Where not otherwise stated, the XPT forecasts given are superforecasters’ medians.

Forecasting Question	2030	2050	2100	Ord, existential catastrophe 2120^[3]	Other relevant forecasts^[4]
Catastrophic risk (>10% of humans die in 5 years)
Biological^[5]	-	-	1.8%	-	-
Engineered pathogens^[6]	-	-	0.8%
Natural pathogens^[7]	-	-	1%
AI (superforecasters)	0.01%	0.73%	2.13%	-	Carlsmith, 2070, ~14%^[8] Sandberg and Bostrom, 2100, 5%^[9] Metaculus, 2100, 3.99%^[10]
AI (domain experts)	0.35%	5%	12%	-
Nuclear	0.50%	1.83%	4%	-	-
Non-anthropogenic	0.0026%	0.015%	0.05%	-	-
Total catastrophic risk^[11]	0.85%	3.85%	9.05%	-	-
Extinction risk (human population <5000)
Biological^[12]	-	-	0.012%
Engineered pathogens^[13]	-	-	0.01%	3.3%
Natural pathogens^[14]	-	-	0.0018%	0.01%
AI (superforecasters)	0.0001%	0.03%	0.38%	10%^[15]	Carlsmith, 2070, 5%^[16] Sandberg and Bostrom, 2100, 5%^[17] Metaculus, 2100, 1.9%^[18] Fodor, 2120, 0.0005%^[19] Future Fund, 2070, 5.8%^[20] Future Fund lower prize threshold, 2070, 1.4%^[21]
AI (domain experts)	0.02%	1.1%	3%	10%^[15]
Nuclear	0.001%	0.01%	0.074%	0.1%^[22]	-
Non-anthropogenic	0.0004%	0.0014%	0.0043%	0.01%^[23]	-
Total extinction risk^[24]	0.01%	0.3%	1%	16.67%^[25]	-

Resource allocation to different risks

All participants in the XPT responded to an intake and a postmortem survey.
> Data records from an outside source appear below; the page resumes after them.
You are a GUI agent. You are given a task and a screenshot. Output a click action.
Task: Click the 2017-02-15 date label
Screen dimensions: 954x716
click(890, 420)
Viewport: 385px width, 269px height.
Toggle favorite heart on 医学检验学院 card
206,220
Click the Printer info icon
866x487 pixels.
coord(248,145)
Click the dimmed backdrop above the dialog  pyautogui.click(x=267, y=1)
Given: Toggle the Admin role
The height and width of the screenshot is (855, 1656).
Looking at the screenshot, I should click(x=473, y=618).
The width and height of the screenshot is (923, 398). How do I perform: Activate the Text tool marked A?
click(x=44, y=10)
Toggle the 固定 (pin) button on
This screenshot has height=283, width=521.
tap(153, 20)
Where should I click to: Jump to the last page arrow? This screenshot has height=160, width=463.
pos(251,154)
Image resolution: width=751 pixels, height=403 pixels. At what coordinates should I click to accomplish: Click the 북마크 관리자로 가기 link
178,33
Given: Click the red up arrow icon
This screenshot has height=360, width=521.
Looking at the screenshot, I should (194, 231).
In these surveys, participants were asked various questions about resource allocation:

If you could allocate an additional $10,000 to X-risk avoidance, how would you divide the money among the following topics?
If you could allocate the time of 100 new researchers (assuming they are generalists who could be effective in a wide range of fields), how would you divide them among the following topics?
Assume we are in a world where there are no current attempts by public institutions, governments, or private individuals or organizations to allocate spending toward catastrophic risk avoidance. If you were to allocate $50 billion to the following risk avoidance areas, what fraction of the money would you allocate to each area?

Across superforecasters and experts and across all three resource allocation questions, AI received the single largest allocation, with one exception (superforecasters in the postmortem survey on the $50bn question):

The only instance where AI did not receive the largest single allocation is superforecasters’ postmortem allocation on the $50bn question (where AI received the second highest allocation after nuclear). The $50bn question is also the only absolute resource allocation question (the other two are marginal), and the question where AI’s allocation was smallest in percentage terms (across supers and experts and across both surveys).

A possible explanation here is that XPT forecasters see AI as underfunded on the margin — although superforecasters think that in absolute terms AI should still receive less funding than nuclear risk.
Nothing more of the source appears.